Within a year, Indian IPO markets have gone from being ecstatic to being muted. Foreign institutional investors have pulled back, retail money has also retreated, and valuations of issues that are currently going to market are down 25–30% from their 2024 peak.
The fundraising activity this year is looking dismal so far, and it might take a few more quarters before there is a turnaround, according to Yatin Singh, CEO, Investment Banking at Emkay Global Financial Services.
Here are a few edited quotes from the discussion
What do you think caused the 2026 IPO market to cool off so precipitously?
It boils down to the three investment segments: retail, foreign institutions, and domestic institutions. Two of the three are now absent.
For some time now, FIIs have been unfavorable to India. In terms of market value, India has historically been a costly country, and a significant portion of FII flows have an American bent. Investors are waiting to see because of the unclear Indo-US trade dynamics. Furthermore, there is not a recognizable major AI theme in India. The majority of the world’s money has gone toward the AI sector, which includes chips from the US, China, Taiwan, and South Korea. India is just not now involved in that story.
The migration of even domestic retail investors is a more recent development. After approximately a year of investing in the stock market with no results, they witnessed gold soar. Net new funds into gold ETFs have increased significantly during the last five or six months, surpassing stock inflows last month, according to AMFI data. That is the turning point.
Through SIP flows, domestic mutual funds are keeping things afloat, but the majority of those SIP funds are being used to sustain their current secondary market positions. That is what drives IPO demand: those mutual funds will not have to look at fresh paper until FIIs start making significant purchases and some retail investors come back.

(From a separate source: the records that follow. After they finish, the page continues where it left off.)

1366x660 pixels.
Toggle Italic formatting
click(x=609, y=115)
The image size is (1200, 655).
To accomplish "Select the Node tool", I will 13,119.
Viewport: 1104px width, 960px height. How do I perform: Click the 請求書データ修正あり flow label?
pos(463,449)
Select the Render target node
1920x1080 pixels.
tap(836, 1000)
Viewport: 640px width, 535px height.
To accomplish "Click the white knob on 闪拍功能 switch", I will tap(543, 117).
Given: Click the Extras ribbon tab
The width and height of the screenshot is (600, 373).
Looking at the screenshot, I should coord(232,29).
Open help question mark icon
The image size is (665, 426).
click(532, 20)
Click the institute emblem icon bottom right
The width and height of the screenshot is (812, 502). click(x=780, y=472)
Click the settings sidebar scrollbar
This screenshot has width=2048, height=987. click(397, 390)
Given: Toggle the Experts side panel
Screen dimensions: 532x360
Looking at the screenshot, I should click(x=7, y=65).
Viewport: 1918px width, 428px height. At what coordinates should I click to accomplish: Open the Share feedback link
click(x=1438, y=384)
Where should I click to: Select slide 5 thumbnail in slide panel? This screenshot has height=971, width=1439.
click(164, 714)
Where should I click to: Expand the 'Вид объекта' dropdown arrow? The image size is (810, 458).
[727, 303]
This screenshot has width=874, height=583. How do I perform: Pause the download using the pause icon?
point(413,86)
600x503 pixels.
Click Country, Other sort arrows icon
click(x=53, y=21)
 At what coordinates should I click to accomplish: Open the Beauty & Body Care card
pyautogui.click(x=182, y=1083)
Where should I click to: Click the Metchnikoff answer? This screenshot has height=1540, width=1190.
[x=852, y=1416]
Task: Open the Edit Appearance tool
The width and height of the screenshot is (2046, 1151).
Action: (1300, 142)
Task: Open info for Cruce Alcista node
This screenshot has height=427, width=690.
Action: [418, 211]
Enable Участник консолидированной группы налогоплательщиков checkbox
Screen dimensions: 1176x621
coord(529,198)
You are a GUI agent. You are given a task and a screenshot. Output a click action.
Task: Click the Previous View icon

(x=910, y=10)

Q: Since the 2024 top, valuations have decreased by 25–30%. Why do businesses continue to enter the market at those levels?
What are your options? Listing is currently preferable than going to private markets, even with a 30% haircut. Your value will be considerably lower to buyers on the private market. Additionally, since banks require collateral and profitability, debt is not even an option for the new, asset-light, loss-making company models that are currently entering the market. Not all businesses have that.
Examine Fractal; its pricing was significantly lower than its pre-IPO round. Compared to its previous private round a few years prior, Amagi was 40% off. This is taking place everywhere.
What would cause someone to recover?
A rising number of people believe that the AI trade is a bubble and has been exaggerated. That capital needs a new home when that unwinds. Emerging markets will receive a portion of it, with India receiving a substantial portion. Therefore, even if India has little AI history, a reversal of the AI trade might really be a catalyst for the country.
All three investor segments must be “in the mood” at the same time for IPO markets in particular. When they are, initial public offerings (IPOs) receive 70, 80, and 100 subscriptions, and all of those bull market outcomes are very attainable. Even when an initial public offering (IPO) is successful in the current climate, participation levels are far lower than in the past.
Have you noticed any changes in the type of initial public offerings (IPOs) since last year?
There were many IPOs worth between Rs 400 and Rs 600 crore that took place in 2024, and there were a lot of deals with smaller average values. Any IPO under Rs 700–800 crore has all but disappeared today. As a banker, I do not assess the state of the market based on the total amount collected, even though the overall fundraising figures may appear acceptable on paper due to the larger deals that are taking place. The quantity of successful IPOs of all sizes is how I measure it.
It also decides the league table winners. Large transactions go to Wall Street banks like Morgan Stanley and JP Morgan, particularly for modern businesses that must market in the US under 144A regulations. The domestic investment banks get more and smaller agreements. Thus, 2025 has been a year for international banks. Like the previous few years, 2024 was a domestic bank year.
Why is the OFS-portion of IPOs increasing so much?
There are two distinct events taking place. For PE funds, it is simple: they must eventually exit because they are legally closed-ended vehicles. One way to carry out that exit is through an IPO.
While opportunism plays a role in OFS for promoters, SEBI’s rules on fresh issue capital also play a significant role. If you raise new money through an IPO, you have to specify exactly what you will use it for, you have to meticulously record everything, and you can not modify the use case later since it is not fungible and there is a lot of red tape.
On the other hand, there are practically no significant compliance obligations with OFS. Many modern businesses, including Swiggy, Zomato, and others, have entered the market mostly through OFS, gone public, and then, six months later, completed a QIP to raise expansion capital. QIPs do not need any of those paperwork. The majority of people are unaware that this is the strategy, which enables promoters to circumvent SEBI regulations.
What problem are you especially excited about, and why?
PhonePe has me thrilled. Because it is a Walmart-owned firm conducting an initial public offering (IPO) in India, there will be unique compliance challenges that will serve as case studies for the sector as a whole. It will also be a significant problem, and if it succeeds, the market as a whole usually benefits.
More significantly, though, GPay and PhonePe account for more than 70–80% of the UPI pie. In essence, the IPO is a stand-in for UPI, which is, in my opinion, one of the most significant developments in India. Before QR codes, there was a life, and now there is a life.